Audio Word/Varied-Time Delay learning for sight-words for students is based on stimulus-response studies that have been conducted dating back almost 100 years and are effective research-based practices. This method is ideal for special needs students, although it can be used with any students, young or old. What I chose to do is to take the stimulus/response practices of Taped-Word/Time-Delay of learning sight-words using a tape recorder and a word list and build this method into a Microsoft® PowerPoint™ file. I tried this with students and it works great.
The words are presented in the slide at a timed rate (less than one second visual stimulus) in order to encourage errorless learning. The next slide presents the word untimed and provides for an audio recording (audio stimulus) of the word (I used Audacity software to record the words for the file). The student has the option to repeat the audio of the word in this slide by using the mouse. The words are presented two more times, the second time at a slower rate (about 1-8 seconds depending on your student), and then the third time back to less than one second. I present a few phrase using the words at the end and these I time at about 6 to 8 seconds. Even students that are learning basic functional words such as their name or phone number, which is often the case with special education students, will find this effective. This method has been used to teach math such as the multiplication tables as well.

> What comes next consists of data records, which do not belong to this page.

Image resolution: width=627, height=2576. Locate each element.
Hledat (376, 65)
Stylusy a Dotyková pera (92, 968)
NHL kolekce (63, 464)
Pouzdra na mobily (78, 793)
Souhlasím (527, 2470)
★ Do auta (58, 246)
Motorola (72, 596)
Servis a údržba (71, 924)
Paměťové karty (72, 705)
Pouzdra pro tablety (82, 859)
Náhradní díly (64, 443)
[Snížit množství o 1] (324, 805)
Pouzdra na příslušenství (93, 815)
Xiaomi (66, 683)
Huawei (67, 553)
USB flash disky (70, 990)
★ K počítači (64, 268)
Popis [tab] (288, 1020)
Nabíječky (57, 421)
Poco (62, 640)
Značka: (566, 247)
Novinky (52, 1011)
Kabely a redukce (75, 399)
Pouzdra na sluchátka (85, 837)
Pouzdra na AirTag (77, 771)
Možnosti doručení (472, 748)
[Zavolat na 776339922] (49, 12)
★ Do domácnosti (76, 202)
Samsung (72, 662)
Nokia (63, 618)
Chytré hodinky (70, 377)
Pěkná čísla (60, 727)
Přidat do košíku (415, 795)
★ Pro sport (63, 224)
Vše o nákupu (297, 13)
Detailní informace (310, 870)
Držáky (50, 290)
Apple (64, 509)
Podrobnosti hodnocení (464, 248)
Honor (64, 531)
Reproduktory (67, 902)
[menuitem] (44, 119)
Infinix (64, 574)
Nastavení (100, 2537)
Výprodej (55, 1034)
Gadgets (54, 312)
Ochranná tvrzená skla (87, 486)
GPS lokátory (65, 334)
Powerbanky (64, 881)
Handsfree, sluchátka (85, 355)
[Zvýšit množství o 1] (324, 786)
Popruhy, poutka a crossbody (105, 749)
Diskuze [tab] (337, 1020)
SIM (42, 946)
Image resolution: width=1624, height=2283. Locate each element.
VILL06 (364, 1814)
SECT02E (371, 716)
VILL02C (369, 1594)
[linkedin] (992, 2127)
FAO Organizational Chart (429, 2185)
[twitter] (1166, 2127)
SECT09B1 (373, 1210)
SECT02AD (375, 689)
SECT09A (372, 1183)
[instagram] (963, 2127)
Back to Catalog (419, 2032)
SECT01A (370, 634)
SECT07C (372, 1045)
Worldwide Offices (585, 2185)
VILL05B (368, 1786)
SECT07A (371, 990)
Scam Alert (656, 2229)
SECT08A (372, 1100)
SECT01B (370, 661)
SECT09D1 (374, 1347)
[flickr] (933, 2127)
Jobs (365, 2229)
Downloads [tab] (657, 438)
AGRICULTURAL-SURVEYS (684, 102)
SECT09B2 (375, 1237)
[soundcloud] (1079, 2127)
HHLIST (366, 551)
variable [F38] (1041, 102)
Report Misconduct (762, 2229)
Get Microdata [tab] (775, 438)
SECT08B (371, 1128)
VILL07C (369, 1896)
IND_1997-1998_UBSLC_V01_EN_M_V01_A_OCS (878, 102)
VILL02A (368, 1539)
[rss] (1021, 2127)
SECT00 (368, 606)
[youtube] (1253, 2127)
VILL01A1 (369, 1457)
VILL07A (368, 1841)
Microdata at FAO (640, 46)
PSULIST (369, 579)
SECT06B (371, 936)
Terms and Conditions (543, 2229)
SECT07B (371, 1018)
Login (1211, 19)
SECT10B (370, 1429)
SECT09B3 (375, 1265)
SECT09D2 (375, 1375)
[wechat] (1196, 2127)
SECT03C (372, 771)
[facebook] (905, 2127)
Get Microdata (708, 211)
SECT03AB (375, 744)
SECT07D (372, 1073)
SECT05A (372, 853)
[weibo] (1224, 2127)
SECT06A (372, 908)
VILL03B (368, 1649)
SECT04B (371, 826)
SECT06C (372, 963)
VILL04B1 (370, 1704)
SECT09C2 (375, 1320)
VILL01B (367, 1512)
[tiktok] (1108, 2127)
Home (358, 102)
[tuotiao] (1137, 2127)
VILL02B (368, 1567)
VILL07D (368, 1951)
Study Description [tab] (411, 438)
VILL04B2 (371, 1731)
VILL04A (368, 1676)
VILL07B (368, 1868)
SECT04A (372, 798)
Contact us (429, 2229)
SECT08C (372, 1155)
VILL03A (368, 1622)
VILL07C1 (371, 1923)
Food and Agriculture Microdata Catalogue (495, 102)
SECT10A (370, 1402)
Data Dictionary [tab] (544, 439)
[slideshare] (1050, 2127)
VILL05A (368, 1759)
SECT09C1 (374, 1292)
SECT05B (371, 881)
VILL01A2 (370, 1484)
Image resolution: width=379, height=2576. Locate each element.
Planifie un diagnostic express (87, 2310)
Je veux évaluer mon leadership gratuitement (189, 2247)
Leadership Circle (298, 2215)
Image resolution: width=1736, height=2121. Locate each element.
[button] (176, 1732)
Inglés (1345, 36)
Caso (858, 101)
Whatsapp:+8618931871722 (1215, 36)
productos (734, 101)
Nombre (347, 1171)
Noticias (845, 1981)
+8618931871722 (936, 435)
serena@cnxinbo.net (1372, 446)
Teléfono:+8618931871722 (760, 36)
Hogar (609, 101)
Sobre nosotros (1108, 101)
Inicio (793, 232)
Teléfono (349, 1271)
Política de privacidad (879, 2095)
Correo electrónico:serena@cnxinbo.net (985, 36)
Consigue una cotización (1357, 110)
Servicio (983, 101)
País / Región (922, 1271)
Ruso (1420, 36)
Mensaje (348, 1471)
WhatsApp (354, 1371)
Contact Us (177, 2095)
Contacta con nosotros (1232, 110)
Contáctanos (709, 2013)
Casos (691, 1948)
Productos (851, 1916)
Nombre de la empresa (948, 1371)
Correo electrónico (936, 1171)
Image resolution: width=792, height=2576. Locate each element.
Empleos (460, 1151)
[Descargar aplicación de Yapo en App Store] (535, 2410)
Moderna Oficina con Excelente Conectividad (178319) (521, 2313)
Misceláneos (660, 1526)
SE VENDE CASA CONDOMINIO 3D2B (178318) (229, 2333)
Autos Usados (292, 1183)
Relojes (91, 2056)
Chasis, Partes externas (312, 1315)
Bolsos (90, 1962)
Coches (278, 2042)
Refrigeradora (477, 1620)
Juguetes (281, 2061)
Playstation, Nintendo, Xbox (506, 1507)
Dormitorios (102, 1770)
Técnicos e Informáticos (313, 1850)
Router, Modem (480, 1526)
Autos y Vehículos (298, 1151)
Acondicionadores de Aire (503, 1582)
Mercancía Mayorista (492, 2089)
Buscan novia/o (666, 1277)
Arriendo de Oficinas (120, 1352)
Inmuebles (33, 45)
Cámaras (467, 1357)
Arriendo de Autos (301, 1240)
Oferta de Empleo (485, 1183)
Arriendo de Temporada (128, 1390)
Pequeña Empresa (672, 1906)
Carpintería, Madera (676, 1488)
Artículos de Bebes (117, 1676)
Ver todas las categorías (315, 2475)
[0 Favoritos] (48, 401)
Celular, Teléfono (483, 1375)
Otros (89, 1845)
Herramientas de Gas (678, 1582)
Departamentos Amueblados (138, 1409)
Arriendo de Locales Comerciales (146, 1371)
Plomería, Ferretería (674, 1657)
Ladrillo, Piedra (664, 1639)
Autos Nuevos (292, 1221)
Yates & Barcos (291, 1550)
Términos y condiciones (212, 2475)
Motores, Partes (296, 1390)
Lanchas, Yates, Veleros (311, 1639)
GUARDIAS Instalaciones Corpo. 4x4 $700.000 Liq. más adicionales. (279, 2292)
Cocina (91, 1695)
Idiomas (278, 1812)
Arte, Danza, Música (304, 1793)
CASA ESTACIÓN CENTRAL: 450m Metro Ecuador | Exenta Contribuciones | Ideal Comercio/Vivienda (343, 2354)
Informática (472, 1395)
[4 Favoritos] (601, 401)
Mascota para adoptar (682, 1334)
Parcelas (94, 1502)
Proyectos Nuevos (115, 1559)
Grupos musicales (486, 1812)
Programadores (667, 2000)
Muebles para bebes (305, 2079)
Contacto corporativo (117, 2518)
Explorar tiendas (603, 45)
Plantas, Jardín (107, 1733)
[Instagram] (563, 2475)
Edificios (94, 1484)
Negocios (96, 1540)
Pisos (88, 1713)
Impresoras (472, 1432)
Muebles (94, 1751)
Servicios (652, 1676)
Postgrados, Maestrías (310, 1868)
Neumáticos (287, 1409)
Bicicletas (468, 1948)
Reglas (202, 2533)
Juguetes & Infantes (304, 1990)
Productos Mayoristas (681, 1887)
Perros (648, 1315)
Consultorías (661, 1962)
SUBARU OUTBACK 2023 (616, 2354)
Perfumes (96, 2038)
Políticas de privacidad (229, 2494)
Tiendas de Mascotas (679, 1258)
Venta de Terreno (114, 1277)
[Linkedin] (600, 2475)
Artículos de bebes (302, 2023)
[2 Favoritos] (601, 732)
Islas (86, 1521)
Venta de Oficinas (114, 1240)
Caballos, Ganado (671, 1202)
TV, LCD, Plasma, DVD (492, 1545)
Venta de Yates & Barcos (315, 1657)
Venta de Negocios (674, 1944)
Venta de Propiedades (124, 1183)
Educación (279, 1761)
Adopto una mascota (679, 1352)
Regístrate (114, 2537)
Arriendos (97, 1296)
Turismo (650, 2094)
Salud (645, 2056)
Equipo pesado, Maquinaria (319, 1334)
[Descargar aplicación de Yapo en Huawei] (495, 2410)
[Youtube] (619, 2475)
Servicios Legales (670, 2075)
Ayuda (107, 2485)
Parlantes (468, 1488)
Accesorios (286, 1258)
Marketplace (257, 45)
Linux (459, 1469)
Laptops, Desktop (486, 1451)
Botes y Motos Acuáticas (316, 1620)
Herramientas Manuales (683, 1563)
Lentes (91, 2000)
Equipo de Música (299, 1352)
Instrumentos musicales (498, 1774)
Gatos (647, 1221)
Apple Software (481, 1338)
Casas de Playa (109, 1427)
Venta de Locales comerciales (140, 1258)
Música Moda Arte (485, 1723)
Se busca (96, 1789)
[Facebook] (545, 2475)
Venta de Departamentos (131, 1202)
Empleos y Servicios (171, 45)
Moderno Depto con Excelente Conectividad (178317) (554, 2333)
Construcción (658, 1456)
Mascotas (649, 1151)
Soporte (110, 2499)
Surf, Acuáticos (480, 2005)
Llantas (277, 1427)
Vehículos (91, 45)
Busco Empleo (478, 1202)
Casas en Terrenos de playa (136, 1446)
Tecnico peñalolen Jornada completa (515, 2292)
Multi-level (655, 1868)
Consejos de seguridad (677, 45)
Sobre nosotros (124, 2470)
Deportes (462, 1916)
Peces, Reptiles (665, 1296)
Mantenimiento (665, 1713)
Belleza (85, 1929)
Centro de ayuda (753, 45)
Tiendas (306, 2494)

Keeping track of student results is important. I pre-tested the students to place them into graded word families. I used 70% or less as a starting point. I tracked student results on a student chart with their baseline, intervention, and maintenance scores for Correct Words Per Minute (CWPM) and Error Rate (ER). I retested students about every two weeks by timing them reading the words from a sheet that are part of their program. The accompanied screen cast video (recorded at Screencast-O-Matic.com) explains how to make such a PowerPoint™ program and illustrates examples of one that I have used.